§ WHAT THE TASK REQUIRES
Reproduce verbatim the part of the records that opens with the line containing "This screenshot has height=205, width=325." and closes with the line containing "I will point(129,259).", including both of those lines.

§ INPUT DATA
****************************************

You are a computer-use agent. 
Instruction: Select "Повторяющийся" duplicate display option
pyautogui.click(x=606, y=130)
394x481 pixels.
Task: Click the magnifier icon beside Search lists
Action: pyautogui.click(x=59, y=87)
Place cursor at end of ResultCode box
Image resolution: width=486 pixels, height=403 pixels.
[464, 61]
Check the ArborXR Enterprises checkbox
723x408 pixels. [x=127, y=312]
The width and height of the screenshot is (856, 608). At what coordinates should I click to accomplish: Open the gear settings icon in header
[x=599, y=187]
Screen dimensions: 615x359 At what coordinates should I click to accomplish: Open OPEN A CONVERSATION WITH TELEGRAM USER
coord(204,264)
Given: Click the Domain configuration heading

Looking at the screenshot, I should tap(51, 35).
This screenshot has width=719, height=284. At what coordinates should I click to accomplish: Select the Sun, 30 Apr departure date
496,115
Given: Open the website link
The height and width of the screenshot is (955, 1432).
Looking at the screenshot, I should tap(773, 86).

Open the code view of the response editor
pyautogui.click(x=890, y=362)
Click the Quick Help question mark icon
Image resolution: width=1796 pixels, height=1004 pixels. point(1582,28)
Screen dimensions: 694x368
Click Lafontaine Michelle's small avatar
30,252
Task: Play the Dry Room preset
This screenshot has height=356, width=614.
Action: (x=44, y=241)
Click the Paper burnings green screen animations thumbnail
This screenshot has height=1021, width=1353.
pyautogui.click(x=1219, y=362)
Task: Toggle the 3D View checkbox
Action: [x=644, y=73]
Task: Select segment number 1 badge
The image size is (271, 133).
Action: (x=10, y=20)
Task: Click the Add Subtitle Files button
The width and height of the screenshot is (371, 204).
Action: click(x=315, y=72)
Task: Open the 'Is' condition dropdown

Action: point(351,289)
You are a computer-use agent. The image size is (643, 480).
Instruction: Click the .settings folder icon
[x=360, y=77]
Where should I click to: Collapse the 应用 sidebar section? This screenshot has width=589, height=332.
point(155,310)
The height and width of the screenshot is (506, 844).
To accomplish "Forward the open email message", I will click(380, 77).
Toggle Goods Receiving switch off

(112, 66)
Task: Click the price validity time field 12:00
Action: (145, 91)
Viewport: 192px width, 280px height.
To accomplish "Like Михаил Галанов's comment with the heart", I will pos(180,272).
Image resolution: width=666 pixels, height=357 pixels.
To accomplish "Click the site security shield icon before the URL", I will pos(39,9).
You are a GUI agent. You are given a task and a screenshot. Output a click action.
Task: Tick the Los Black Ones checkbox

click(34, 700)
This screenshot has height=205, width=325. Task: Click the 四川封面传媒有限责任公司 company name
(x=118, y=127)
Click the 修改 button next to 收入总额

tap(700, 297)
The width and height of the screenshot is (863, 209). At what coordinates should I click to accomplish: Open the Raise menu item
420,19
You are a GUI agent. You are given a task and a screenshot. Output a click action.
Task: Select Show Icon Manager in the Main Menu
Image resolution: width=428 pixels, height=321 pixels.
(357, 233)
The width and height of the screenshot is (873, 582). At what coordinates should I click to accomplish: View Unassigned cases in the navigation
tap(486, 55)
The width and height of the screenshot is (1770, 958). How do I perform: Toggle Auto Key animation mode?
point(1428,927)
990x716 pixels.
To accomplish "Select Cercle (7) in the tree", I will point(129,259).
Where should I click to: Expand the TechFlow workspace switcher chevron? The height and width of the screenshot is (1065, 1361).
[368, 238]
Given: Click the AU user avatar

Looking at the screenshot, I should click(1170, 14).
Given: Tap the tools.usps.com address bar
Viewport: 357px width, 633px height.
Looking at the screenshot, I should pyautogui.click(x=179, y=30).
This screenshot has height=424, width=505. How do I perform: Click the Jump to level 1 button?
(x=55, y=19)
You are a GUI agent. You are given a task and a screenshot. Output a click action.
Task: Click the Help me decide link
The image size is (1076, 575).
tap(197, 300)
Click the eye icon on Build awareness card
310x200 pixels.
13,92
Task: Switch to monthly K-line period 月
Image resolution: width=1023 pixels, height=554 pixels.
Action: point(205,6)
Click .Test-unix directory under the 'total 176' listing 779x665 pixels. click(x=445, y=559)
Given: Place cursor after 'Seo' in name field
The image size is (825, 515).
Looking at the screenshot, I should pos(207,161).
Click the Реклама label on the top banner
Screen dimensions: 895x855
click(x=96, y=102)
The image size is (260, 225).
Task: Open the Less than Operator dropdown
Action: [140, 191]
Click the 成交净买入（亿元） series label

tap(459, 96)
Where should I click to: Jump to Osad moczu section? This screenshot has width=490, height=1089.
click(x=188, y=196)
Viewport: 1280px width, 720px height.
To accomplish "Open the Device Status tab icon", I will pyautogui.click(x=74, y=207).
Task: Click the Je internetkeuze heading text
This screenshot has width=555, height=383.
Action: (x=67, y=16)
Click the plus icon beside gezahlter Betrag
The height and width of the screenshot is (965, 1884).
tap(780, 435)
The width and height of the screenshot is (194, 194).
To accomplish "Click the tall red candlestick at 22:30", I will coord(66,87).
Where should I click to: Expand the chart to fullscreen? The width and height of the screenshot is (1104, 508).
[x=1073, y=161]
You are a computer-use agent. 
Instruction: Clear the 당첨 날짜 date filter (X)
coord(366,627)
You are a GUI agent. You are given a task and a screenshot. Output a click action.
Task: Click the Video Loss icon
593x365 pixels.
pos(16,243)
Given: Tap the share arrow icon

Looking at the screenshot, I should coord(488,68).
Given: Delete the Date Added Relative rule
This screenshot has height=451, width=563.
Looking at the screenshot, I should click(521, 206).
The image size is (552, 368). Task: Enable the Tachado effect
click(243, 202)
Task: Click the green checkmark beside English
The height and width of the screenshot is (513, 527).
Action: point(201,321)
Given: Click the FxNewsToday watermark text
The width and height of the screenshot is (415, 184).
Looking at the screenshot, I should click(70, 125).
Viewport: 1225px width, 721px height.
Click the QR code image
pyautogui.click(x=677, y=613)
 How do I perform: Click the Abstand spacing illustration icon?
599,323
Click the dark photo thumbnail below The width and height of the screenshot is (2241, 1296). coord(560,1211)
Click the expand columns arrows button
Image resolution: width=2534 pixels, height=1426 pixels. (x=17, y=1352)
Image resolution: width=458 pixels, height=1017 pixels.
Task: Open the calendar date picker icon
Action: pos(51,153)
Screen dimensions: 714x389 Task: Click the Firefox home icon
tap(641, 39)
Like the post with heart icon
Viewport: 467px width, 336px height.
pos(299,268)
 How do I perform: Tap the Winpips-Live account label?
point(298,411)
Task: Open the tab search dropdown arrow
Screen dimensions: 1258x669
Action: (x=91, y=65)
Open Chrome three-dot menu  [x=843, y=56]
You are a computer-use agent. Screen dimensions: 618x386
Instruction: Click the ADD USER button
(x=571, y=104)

****************************************

§ FINAL RESULT
This screenshot has height=205, width=325. Task: Click the 四川封面传媒有限责任公司 company name
(x=118, y=127)
Click the 修改 button next to 收入总额

tap(700, 297)
The width and height of the screenshot is (863, 209). At what coordinates should I click to accomplish: Open the Raise menu item
420,19
You are a GUI agent. You are given a task and a screenshot. Output a click action.
Task: Select Show Icon Manager in the Main Menu
Image resolution: width=428 pixels, height=321 pixels.
(357, 233)
The width and height of the screenshot is (873, 582). At what coordinates should I click to accomplish: View Unassigned cases in the navigation
tap(486, 55)
The width and height of the screenshot is (1770, 958). How do I perform: Toggle Auto Key animation mode?
point(1428,927)
990x716 pixels.
To accomplish "Select Cercle (7) in the tree", I will point(129,259).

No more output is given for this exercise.